**Written instruction**
Print the lines below word for word, starting with the line that contains "For every named" and going on through the final line, both included.

**Raw data**
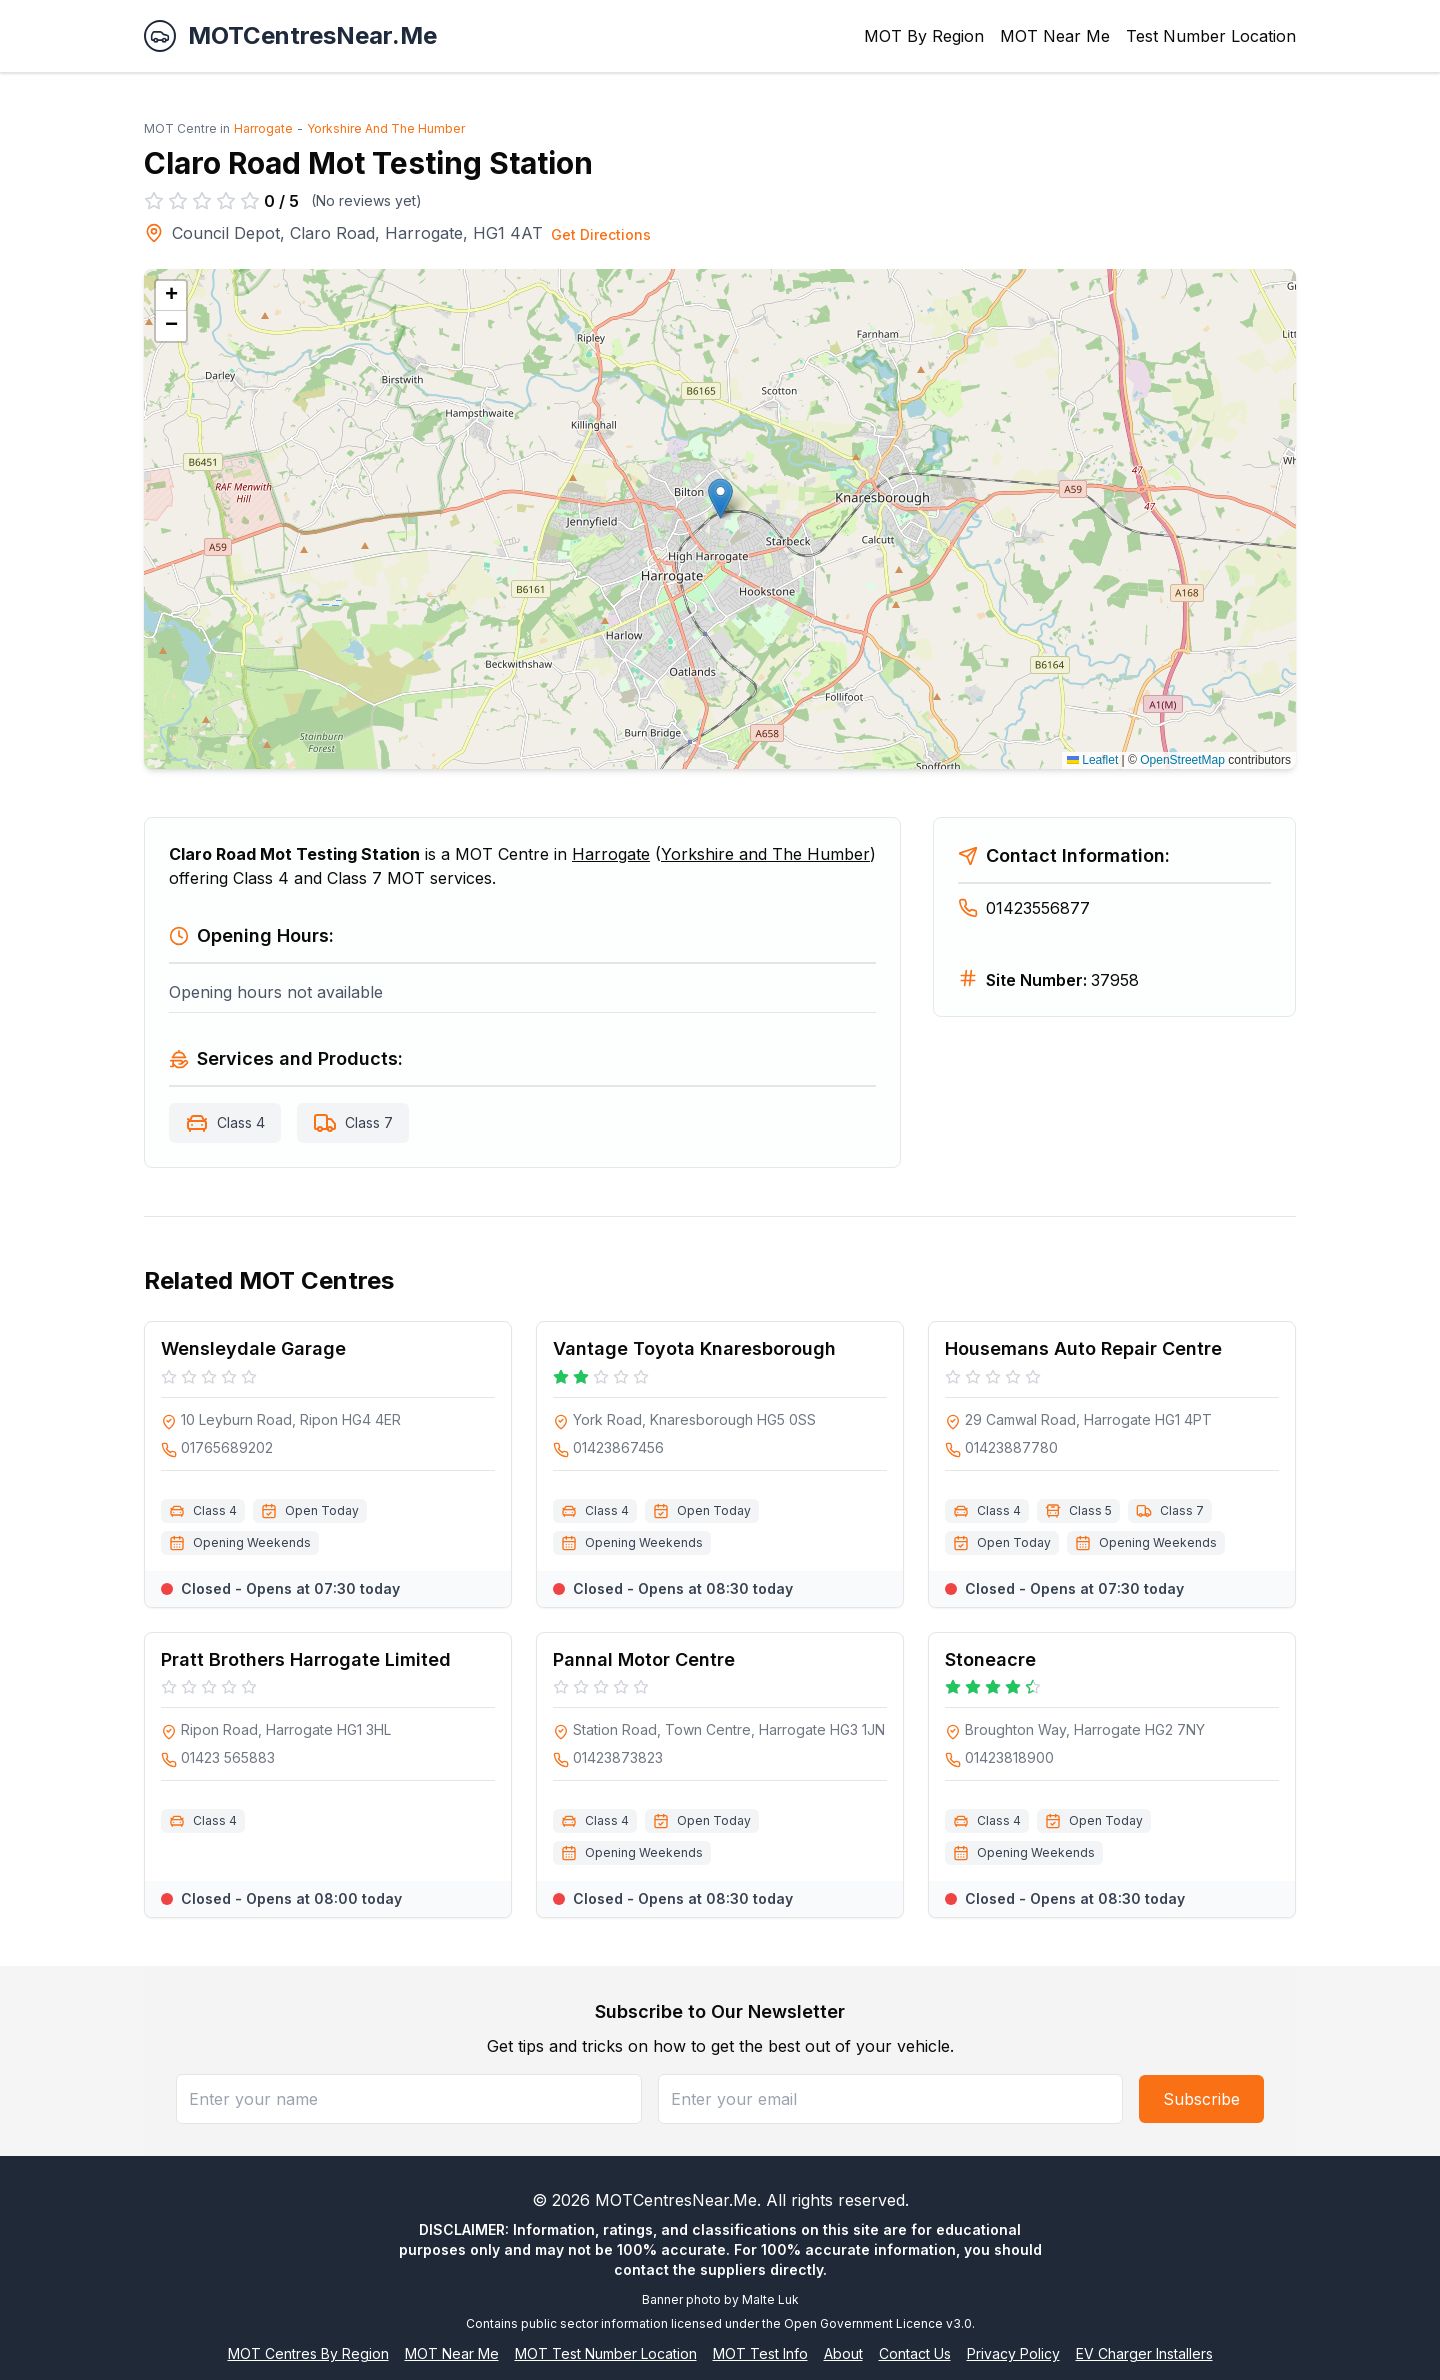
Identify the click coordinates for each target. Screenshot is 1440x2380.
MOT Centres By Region (308, 2353)
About (843, 2353)
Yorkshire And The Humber (386, 128)
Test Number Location (1211, 36)
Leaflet (1092, 760)
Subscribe (1201, 2099)
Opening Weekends (252, 1542)
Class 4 (241, 1122)
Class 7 (369, 1122)
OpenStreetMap (1182, 760)
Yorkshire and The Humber (765, 854)
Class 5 (1090, 1510)
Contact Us (915, 2353)
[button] (720, 498)
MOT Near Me (1055, 36)
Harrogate (263, 128)
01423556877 (1024, 908)
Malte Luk (770, 2299)
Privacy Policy (1013, 2353)
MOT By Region (924, 36)
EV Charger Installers (1144, 2353)
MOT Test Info (760, 2353)
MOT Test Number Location (606, 2353)
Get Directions (601, 234)
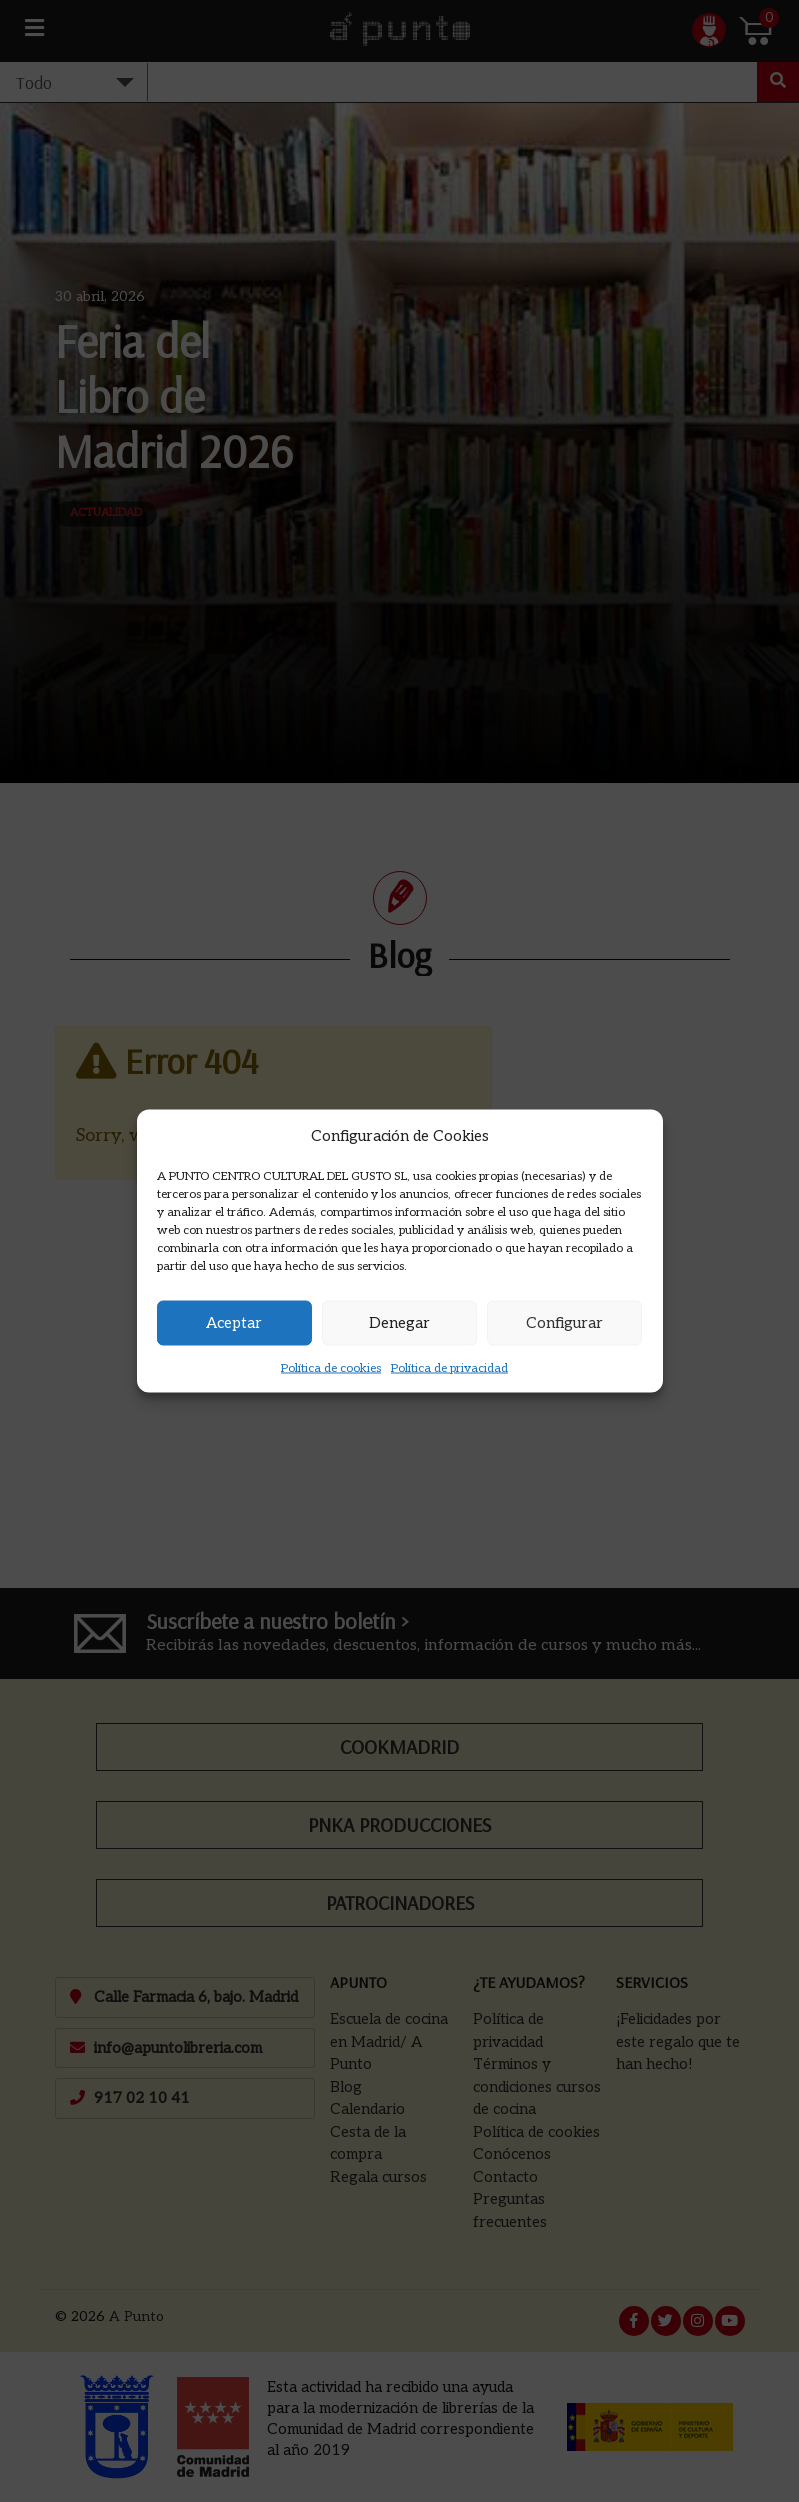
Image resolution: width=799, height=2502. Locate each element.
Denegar (399, 1323)
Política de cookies (331, 1367)
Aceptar (234, 1323)
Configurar (564, 1323)
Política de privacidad (449, 1367)
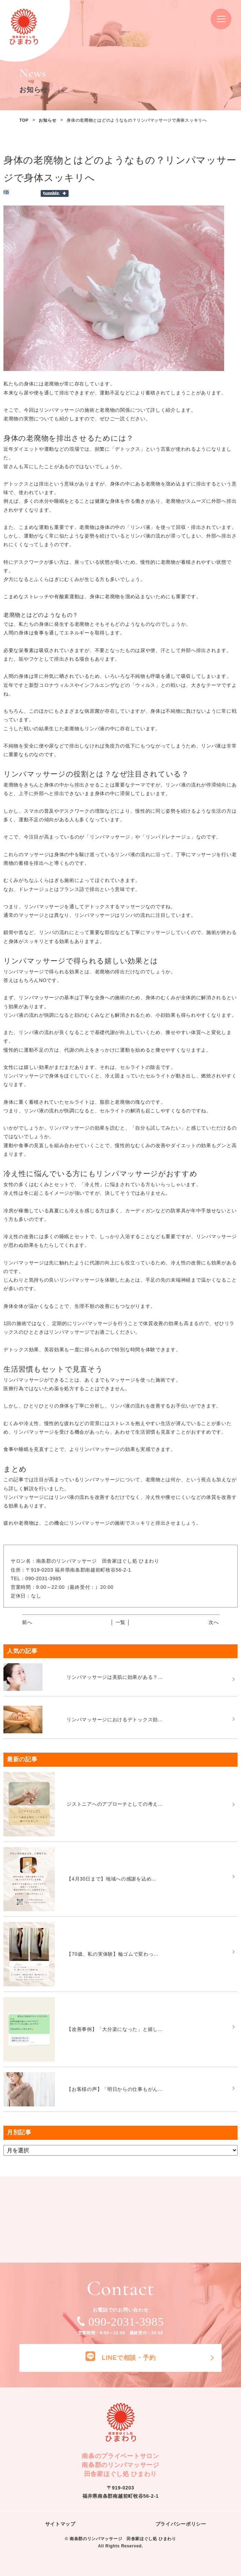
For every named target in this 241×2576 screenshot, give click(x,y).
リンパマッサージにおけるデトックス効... (114, 1719)
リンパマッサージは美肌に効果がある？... (114, 1677)
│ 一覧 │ (120, 1622)
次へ (214, 1622)
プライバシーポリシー (180, 2524)
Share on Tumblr (55, 193)
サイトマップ (60, 2524)
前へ (27, 1622)
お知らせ (47, 120)
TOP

**Solved exercise**
For every named target in this 241×2576 screenshot, give click(x,y).
リンパマッサージにおけるデトックス効... (114, 1719)
リンパマッサージは美肌に効果がある？... (114, 1677)
│ 一覧 │ (120, 1622)
次へ (214, 1622)
プライバシーポリシー (180, 2524)
Share on Tumblr (55, 193)
サイトマップ (60, 2524)
前へ (27, 1622)
お知らせ (47, 120)
TOP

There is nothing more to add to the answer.